BEGIN
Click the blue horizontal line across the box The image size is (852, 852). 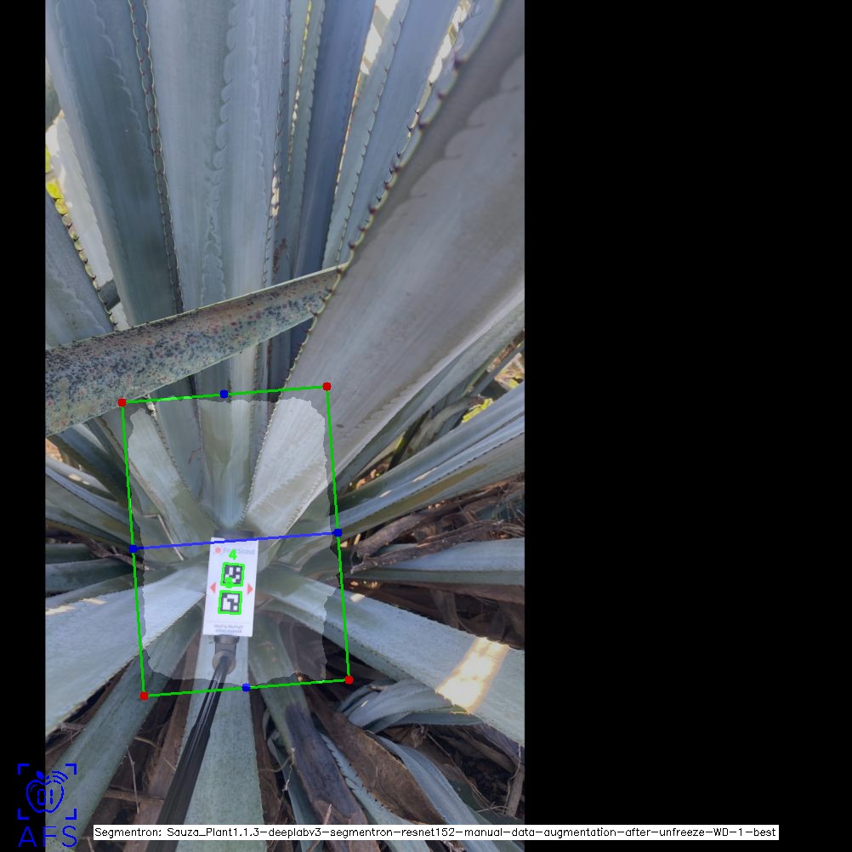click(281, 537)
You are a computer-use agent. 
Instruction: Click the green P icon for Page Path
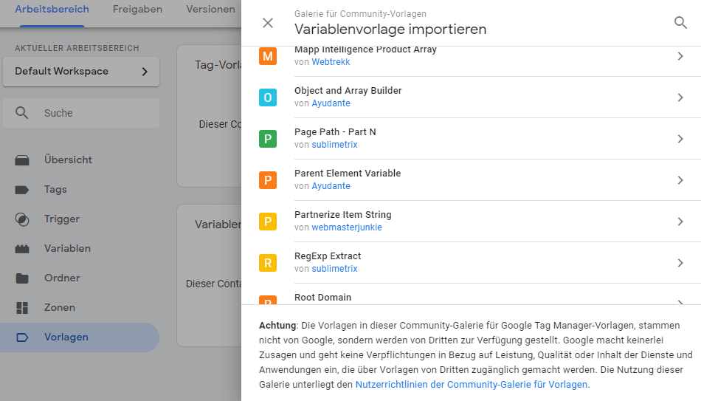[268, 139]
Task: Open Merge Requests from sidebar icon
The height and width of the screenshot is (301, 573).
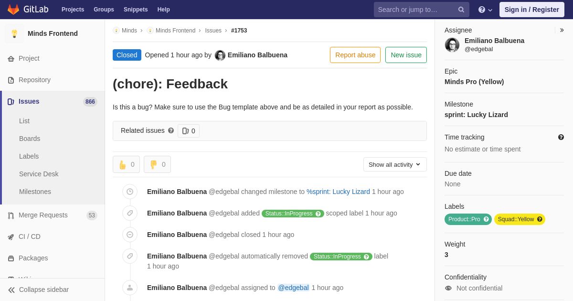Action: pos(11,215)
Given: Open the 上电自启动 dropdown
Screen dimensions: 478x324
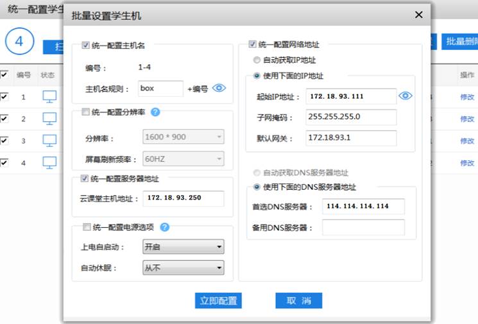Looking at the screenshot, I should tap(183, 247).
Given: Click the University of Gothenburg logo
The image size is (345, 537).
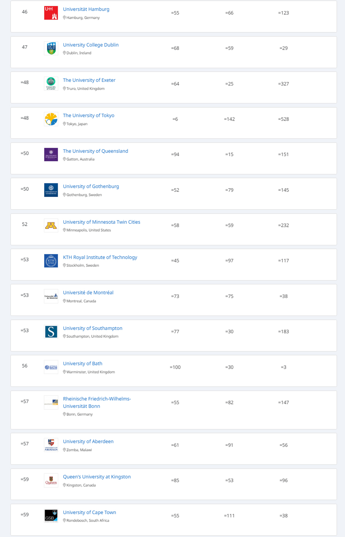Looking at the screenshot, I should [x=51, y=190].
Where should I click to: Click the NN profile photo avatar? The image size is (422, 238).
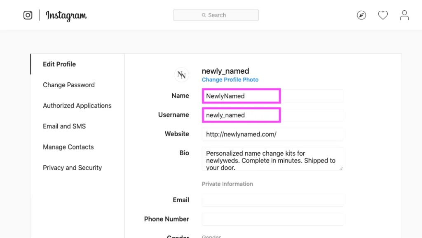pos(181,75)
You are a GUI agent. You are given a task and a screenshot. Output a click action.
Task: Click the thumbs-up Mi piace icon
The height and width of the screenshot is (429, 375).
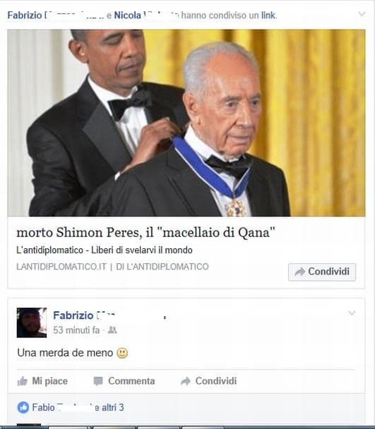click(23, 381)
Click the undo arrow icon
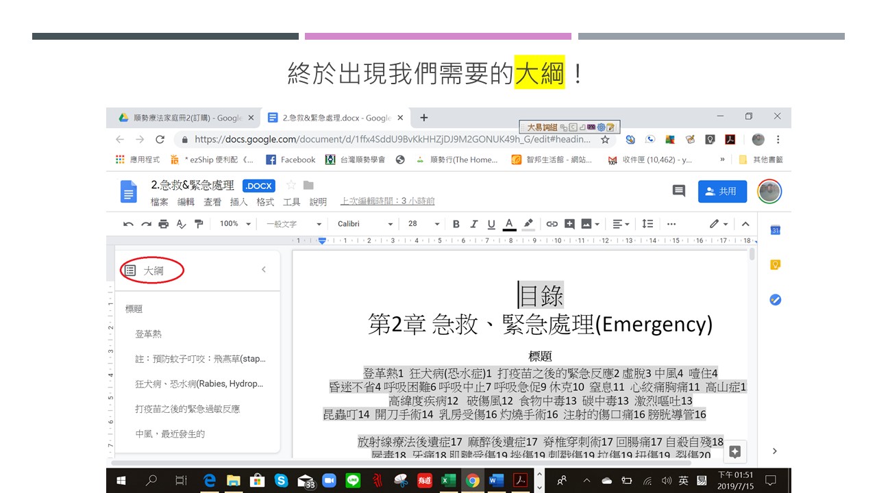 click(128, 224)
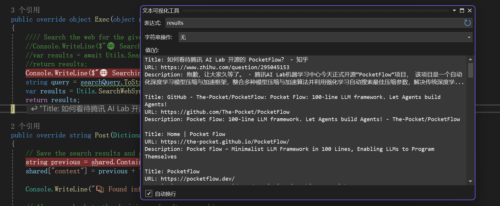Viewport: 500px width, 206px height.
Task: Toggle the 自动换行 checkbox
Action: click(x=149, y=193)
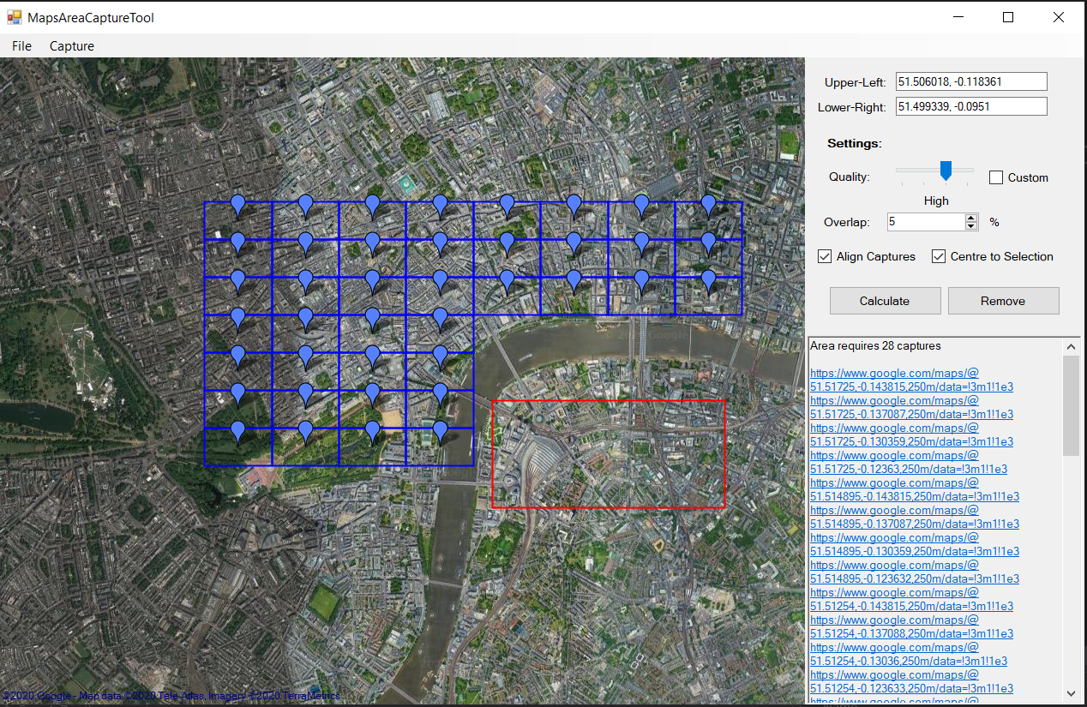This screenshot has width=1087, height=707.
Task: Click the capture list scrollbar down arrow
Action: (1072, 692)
END
• **What the task requires**
Among the lines above, find the ones containing "Open" and copy them.

• **Response to this exercise**
Task: Open Merge Requests from sidebar icon
Given: Open the 上电自启动 dropdown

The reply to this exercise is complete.